The furor over the ICAN ‘progress statements’ is a good example of the good old days of public education clashing with the new high-tech world of accountability. It’s a bit like comparing the education your grandparents got in a rural one-room schoolhouse to that which one gets in today’s large, modern elementary school that’s full of little computer-savvy kids who play with Gameboys and Palm Pilots and show their parents how to work the DVD player.
This newspaper has recently received a number of lengthy, impassioned letters to the editor about the maddening complexities of ICAN ‘progress statements.’ The statements go on for pages of technical Professional Educator Speak, as opposed to the old simple report cards whereby teachers gave their students an A, B, C, D or F, depending on how they did in a particular subject. Report cards also provided a few teacher judgments on the kid’s growth habits and attitudes, noted punctuality, told how many days they were in school, and how many days they missed. There was a section for the teacher to write down some personal comments to the worried parents about little Johnny’s social and behavioral problems. The report cards were easy to read, easy to digest, and adequate for that day and age.
My, how times have changed.
We live in a supercharged, supercomputed and super-competitive world in which much is expected of public schools and much is demanded of teachers and administrators, especially by those people who put great stock in preparing children for college and the demands of high-tech professions. Politicians have not failed to take an interest in public education. They insist on good results, and they want to see progress. It seems that every politician, on state and federal levels, wants to improve the education system, and each administration wants to put its stamp on a program that can be shown to be successful. No one involved in education wants to be connected to a program that’s ranked near the bottom or last. The pressure is intense on everyone involved.
ICAN is one result of all this official desire to succeed.

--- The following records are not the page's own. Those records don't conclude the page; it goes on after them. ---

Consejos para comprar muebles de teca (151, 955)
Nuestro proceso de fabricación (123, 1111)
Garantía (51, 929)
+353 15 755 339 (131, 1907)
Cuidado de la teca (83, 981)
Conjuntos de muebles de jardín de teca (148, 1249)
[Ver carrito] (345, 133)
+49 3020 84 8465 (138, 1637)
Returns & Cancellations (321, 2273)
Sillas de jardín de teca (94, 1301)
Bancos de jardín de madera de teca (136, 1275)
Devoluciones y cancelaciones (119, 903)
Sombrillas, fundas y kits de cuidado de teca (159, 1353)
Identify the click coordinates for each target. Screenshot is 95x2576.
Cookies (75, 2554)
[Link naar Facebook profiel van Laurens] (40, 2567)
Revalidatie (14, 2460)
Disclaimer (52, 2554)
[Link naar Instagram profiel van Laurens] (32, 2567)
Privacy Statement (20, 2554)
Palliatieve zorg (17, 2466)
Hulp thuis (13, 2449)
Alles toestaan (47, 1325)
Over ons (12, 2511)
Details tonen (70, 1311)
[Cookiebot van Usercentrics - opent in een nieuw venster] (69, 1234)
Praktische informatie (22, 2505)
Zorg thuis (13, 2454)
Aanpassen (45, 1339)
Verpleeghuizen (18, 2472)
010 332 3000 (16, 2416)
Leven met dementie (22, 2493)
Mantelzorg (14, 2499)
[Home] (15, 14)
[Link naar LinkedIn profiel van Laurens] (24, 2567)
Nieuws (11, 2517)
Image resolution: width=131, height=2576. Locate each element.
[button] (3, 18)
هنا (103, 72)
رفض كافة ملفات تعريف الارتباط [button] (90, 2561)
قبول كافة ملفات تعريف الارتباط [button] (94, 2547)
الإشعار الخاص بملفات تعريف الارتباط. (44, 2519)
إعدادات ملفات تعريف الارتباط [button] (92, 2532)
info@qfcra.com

It’s a research-based computer program that enables teachers to assess students on a wide range of efforts, which all seem to have obscure names, as they prepare to take state tests in several grades.
As Charles Ewry pointed out in a front-page story last week, instead of getting a B in English, little Johnny might get a ‘demonstrated’ in one learning category called ‘makes brief narrative presentations.’ We hope little Johnny understands what that means.
Little Johnny’s report card now goes on for pages, and instead of As and Bs, he’s getting a ‘demonstrated,’ or ’emerging’ or ‘ongoing’ in a host of learning areas. It takes teachers hours to make all these determinations for their children and prepare the ‘progress reports’ for loading into the computer. So, some teaching duties are handed over to the teacher’s aid, which makes parents even more upset. It’s all very confusing. At first.
We don’t think the school systems have done a good job of preparing the public ‘ especially what appears to be a sizeable number of discerning parents ‘ for these new ways of assessing student progress in the grade schools. School administrators and teachers probably don’t think we’ve done a good job of telling our readers about all the changes, which, like the Energizer Bunny, just keep coming and coming and coming.
Everyone in their right mind wants our public schools to be as good as possible and produce well-prepared students who will succeed later in the real world. But as we get more sophisticated in our teaching techniques and equipment, the state demands quantifiable results, and the old-fashioned report cards are one thing that’s falling by the wayside.
We assume that changes in the educational system will continue to happen and be modifed according to current education trends as long as we have parents who insist on good schools and politicians who insist on establishing higher standards and accountability. Systems that don’t work will be discarded; new systems will take their place, and they may be equally confusing at first.
Parents who don’t understand the new standards that are now required by state and federal law should make an appointment with their child’s teacher. It might not be a bad idea for each school to have an evening where the superintendent or principal could explain all this for the parents and answer all their questions. If that’s already been done, and parents are still confused, it might be time for some reinforcement.